I wanted to give a quick update since it has been just over  2 weeks since I got out of the hospital. I am happy to say my breast tissue and lymph nodes they biopsied came back clear with no traces of cancer. Three days before my surgery date an MRI confirmed a very small lump on my right breast. I had the choice to put off my surgery (again) and get it biopsied or during the mastectomy I could have a sentinel lymph node biopsy where they remove 1 or 2 lymph nodes and check them for cancer cells.  I chose not to put off my surgery and went ahead to have my lymph nodes checked.  I am a little more sore and stiff on that side and do realize there could be complications from taking lymph nodes but in the end I felt like it was the best decision for me.

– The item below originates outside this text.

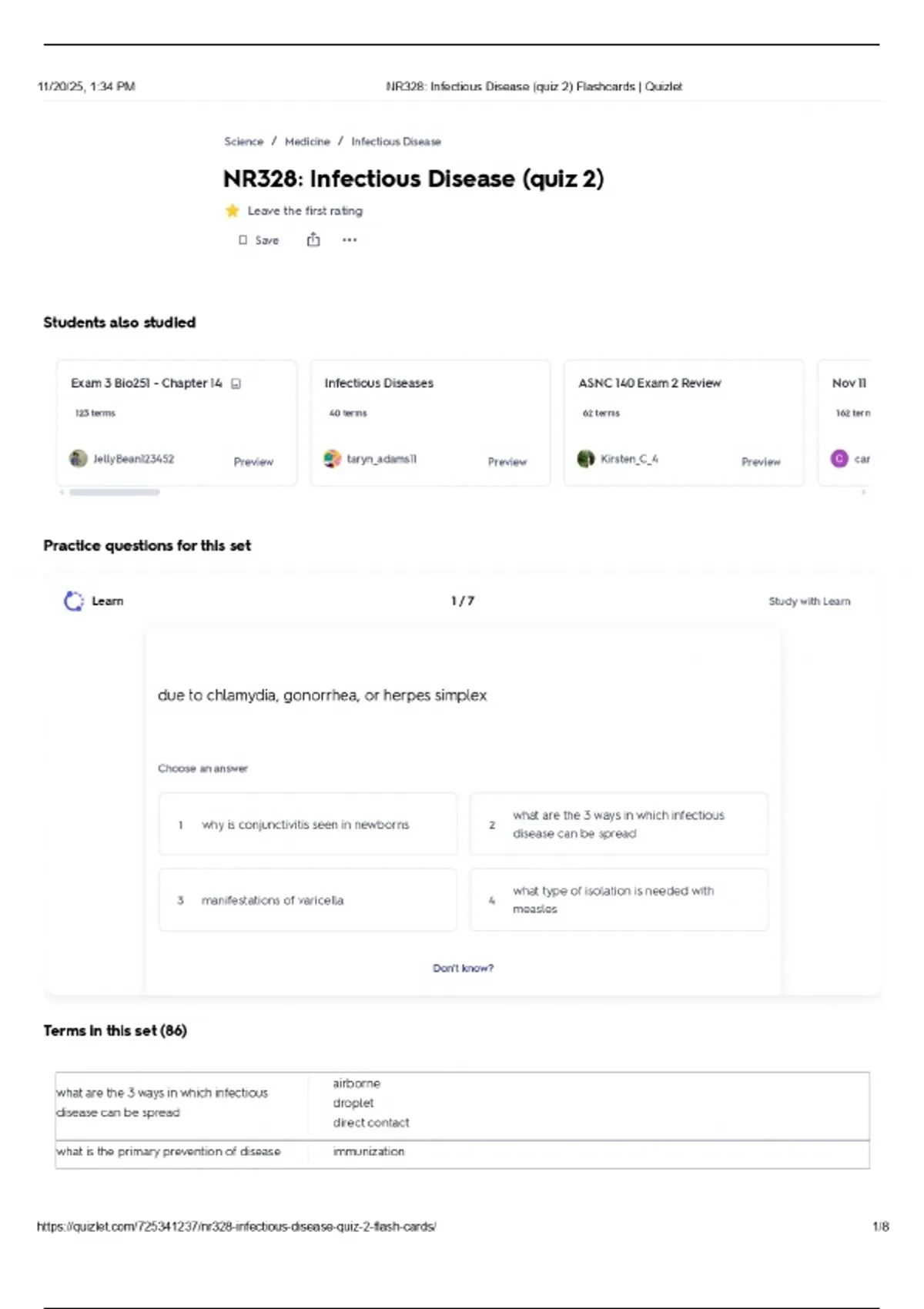Viewport: 924px width, 1309px height.
Task: Click the share icon beside Save
Action: (313, 239)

 So.... I won't be getting breast cancer!  I'm still processing that I think.  Most of my energy has been about being in the moment with my healing- which is going well.  I'm reminded each morning when I wake up that it's going to take time to heal from the inside out from such a big surgery. So I don't lift much,  I rest a lot,  take my pain meds and have had so much help- (which I am eternally grateful for. ) This part of my journey has felt more like climbing steep hills and reaching plateaus. I may have a few more hills to climb before I reach the end of this journey but thats ok because I feel strong and I can always rest on those plateaus.  I have prepared myself so well like an athlete trains for a race or competition. My mind has been processing this idea then turned descision now for 2 years and I've kept my heart and lungs strong for years with cardio and strength training. When my surgeon came in to check my incisions, she was so pleased.  I looked down through the bandages with her as she held them open to peak. I was surprised how clean and relatively small my incisions were and  thanked her for that. She looked at me and said- that isn't me, that's you taking such good care of yourself for 41 years.  And at that moment even though I had just lost my breasts, was in pain and was hooked up to many tubes and drains and "stuff",  I smiled and new I was going to be ok.









1 comment:

  1. I love you Sharon! You are such an inspiration. Keep on climbing, resting and being just you.